Passage provided
▬▬▬▬▬▬
Welcome to the session 6 lab 4. The work for this lab is done in ~/kafka-training/lab6.4
.
In this lab, you are going to implement Exactly Once messaging semantics.
Please refer to the Kafka course notes for any updates or changes to this lab.
Find the latest version of this lab here.
To implement Exactly-Once semantics, you have to control and store the offsets for the partitions with the output of your consumer operation. You then have to read the stored positions when your consumer is assigned partitions to consume.
Remember that consumers do not have to use Kafka's built-in offset storage, and to implement exactly once messaging semantics, you will need to read the offsets from a stable storage. In this example, we use a JDBC database.
You will need to store offsets with processed record output to make it “exactly once” message consumption.
You will store the output of record consumption in an RDBMS with the offset, and partition. This approach allows committing both processed record output and location (partition/offset of record) in a single transaction thus implementing “exactly once” messaging.
StockPriceRecord holds offset and partition info
package com.cloudurable.kafka.consumer;
import com.cloudurable.kafka.model.StockPrice;
import org.apache.kafka.clients.consumer.ConsumerRecord;
import org.apache.kafka.common.TopicPartition;
public class StockPriceRecord {
private final String topic;
private final int partition;
private final long offset;
private final String name;
private final int dollars;
private final int cents;
private final boolean saved;
private final TopicPartition topicPartition;
public StockPriceRecord(String topic, int partition, long offset,
String name, int dollars, int cents, boolean saved) {
this.topic = topic;
this.partition = partition;
this.offset = offset;
this.name = name;
this.dollars = dollars;
this.cents = cents;
this.saved = saved;
topicPartition = new TopicPartition(topic, partition);
}
...
}
ACTION - EDIT src/main/java/com/cloudurable/kafka/consumer/StockPriceRecord.java
follow the instructions in the file.
Saving Topic, Offset, Partition in Database
package com.cloudurable.kafka.consumer;
import java.sql.*;
import java.util.ArrayList;
import java.util.List;
public class DatabaseUtilities {
...
public static void saveStockPrice(final StockPriceRecord stockRecord,
final Connection connection) throws SQLException {
final PreparedStatement preparedStatement = getUpsertPreparedStatement(
stockRecord.getName(), connection);
//Save partition, offset and topic in database.
▬▬▬▬▬▬
Jobs
a) Reproduce the Kafka lab from "Welcome to the" to "to this lab.".
b) In the Kafka lab, what kind of stable storage does the example use for reading offsets?
The data has no connection to the Kafka lab.

Data provided
▬▬▬▬▬▬
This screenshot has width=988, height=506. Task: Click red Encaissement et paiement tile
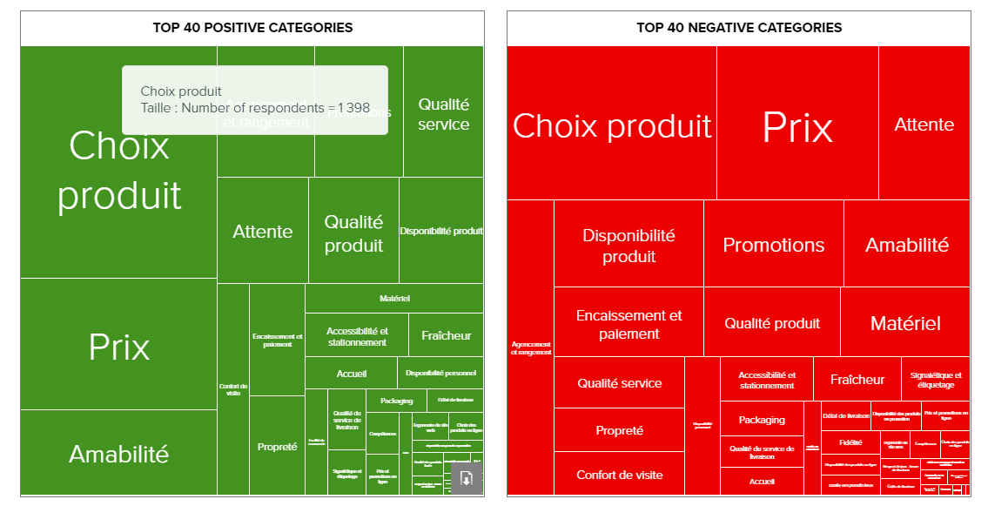pos(628,324)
▬▬▬▬▬▬
Responses to the tasks
a)
Welcome to the session 6 lab 4. The work for this lab is done in ~/kafka-training/lab6.4
.
In this lab, you are going to implement Exactly Once messaging semantics.
Please refer to the Kafka course notes for any updates or changes to this lab.

b) A JDBC database.